■ What to do ■
Pictures must not appear in the copy. Restate exactly the lines below from the one with "Where should I" through the one with "You are a computer-use", inclusive.

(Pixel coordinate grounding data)
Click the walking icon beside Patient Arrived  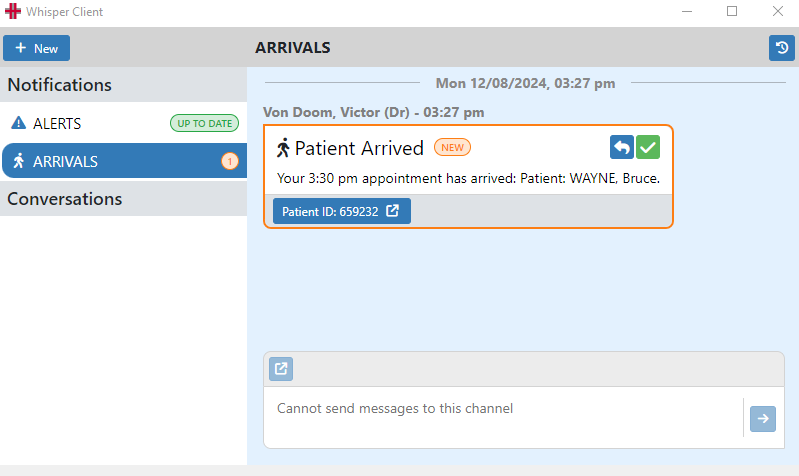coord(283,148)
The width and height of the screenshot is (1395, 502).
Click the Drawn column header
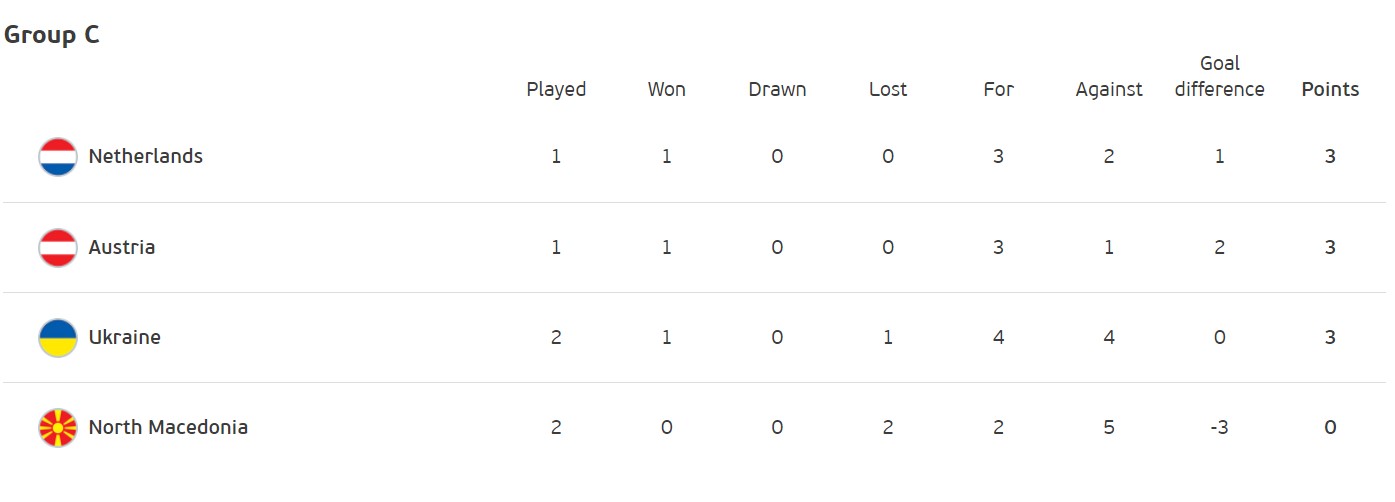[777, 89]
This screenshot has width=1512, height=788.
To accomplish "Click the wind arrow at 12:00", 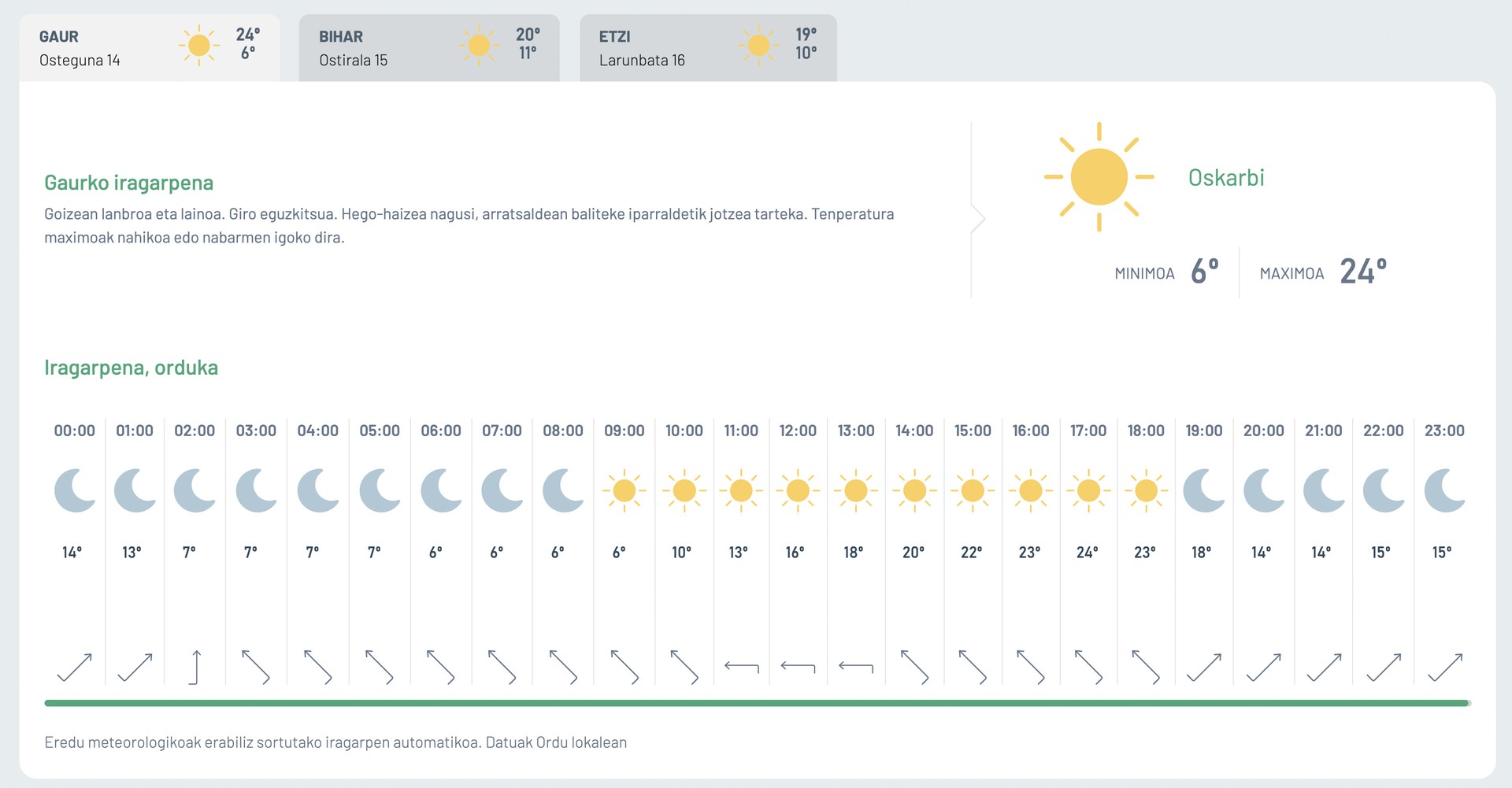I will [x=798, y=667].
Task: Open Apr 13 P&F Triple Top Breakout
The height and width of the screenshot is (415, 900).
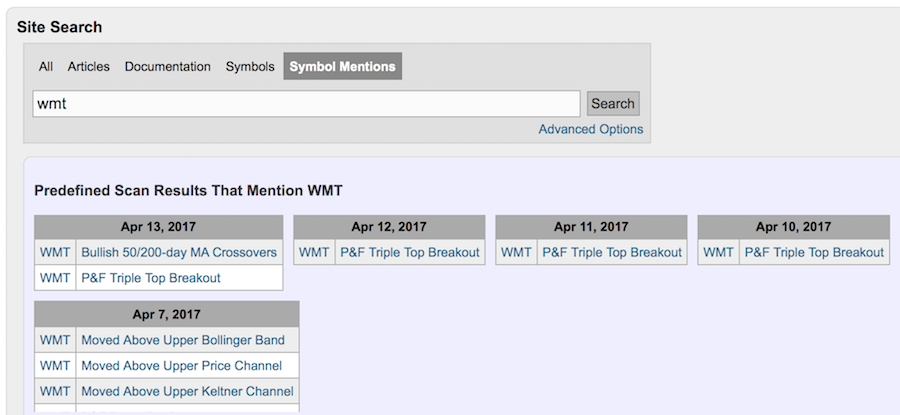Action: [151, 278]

---

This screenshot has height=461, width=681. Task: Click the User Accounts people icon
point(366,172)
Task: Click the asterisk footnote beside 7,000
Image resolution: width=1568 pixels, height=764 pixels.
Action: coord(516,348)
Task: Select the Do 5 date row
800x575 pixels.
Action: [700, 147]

--

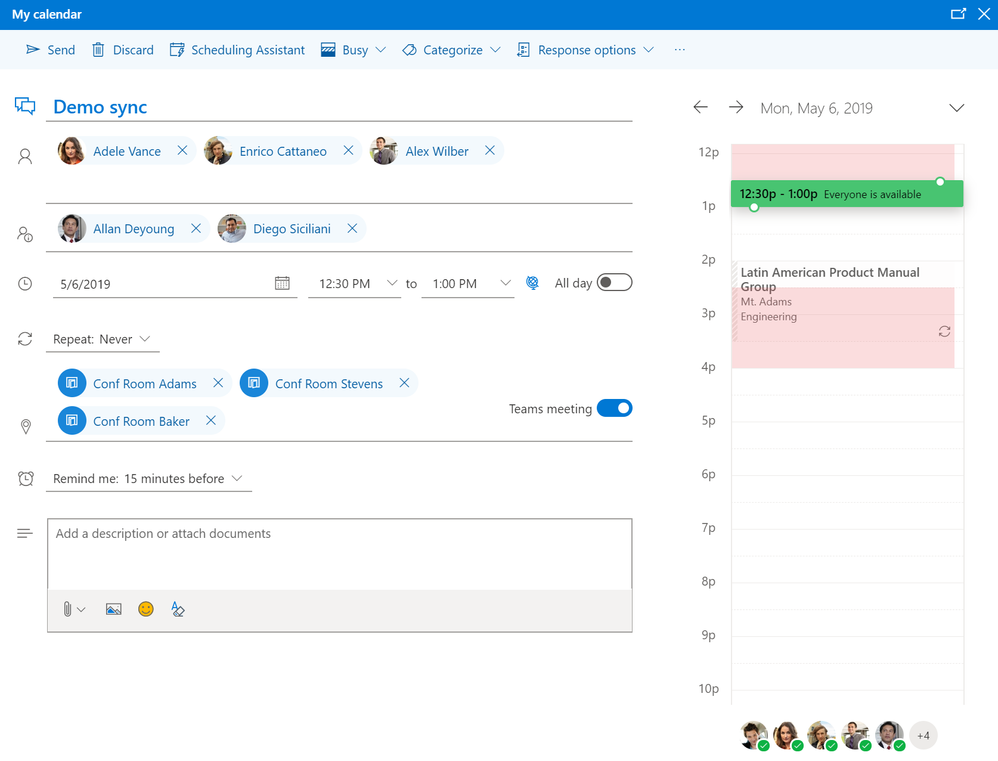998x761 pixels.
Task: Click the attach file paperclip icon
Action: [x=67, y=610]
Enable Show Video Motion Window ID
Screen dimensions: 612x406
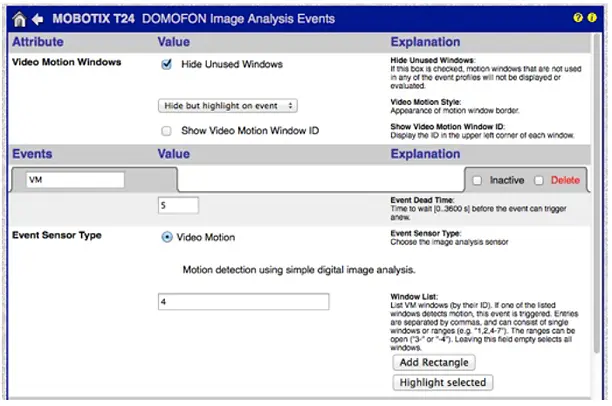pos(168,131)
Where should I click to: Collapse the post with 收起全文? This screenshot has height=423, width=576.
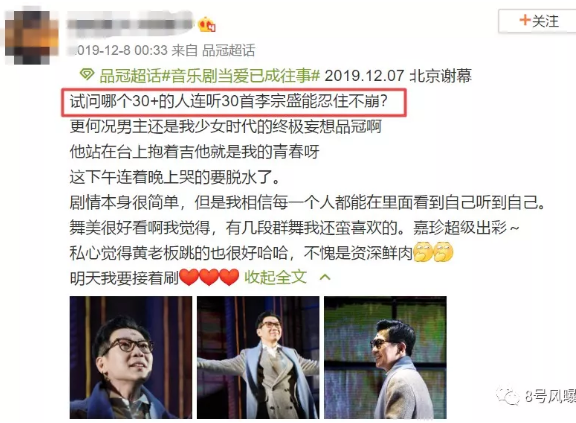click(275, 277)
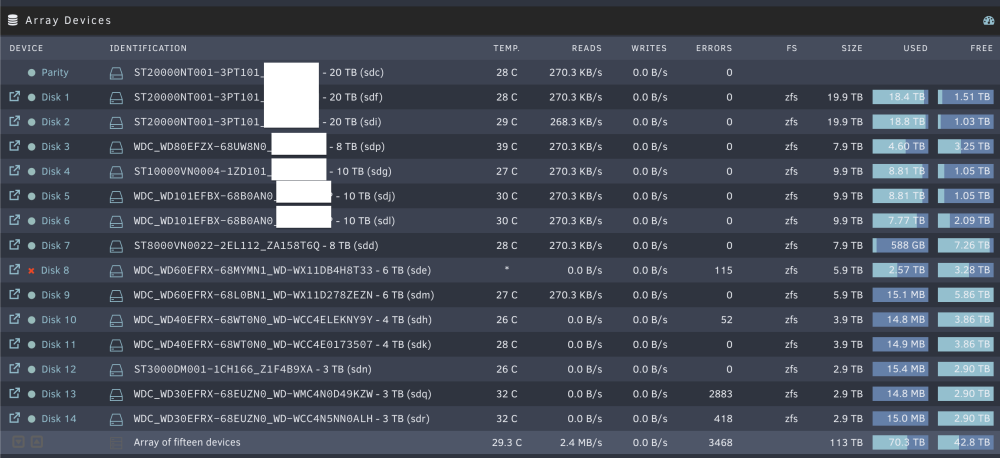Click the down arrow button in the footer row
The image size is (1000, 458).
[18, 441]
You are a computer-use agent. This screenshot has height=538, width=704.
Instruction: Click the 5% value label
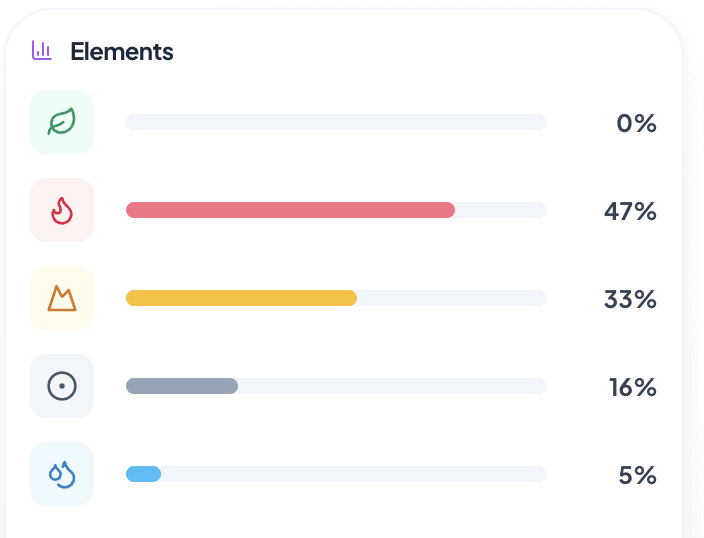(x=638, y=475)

■ Output below ■
Where should I click to: Collapse the post with 收起全文? This screenshot has height=423, width=576.
click(275, 277)
Click the down arrow button in the footer row
The image size is (1000, 458).
[18, 441]
You are a computer-use agent. This screenshot has height=538, width=704.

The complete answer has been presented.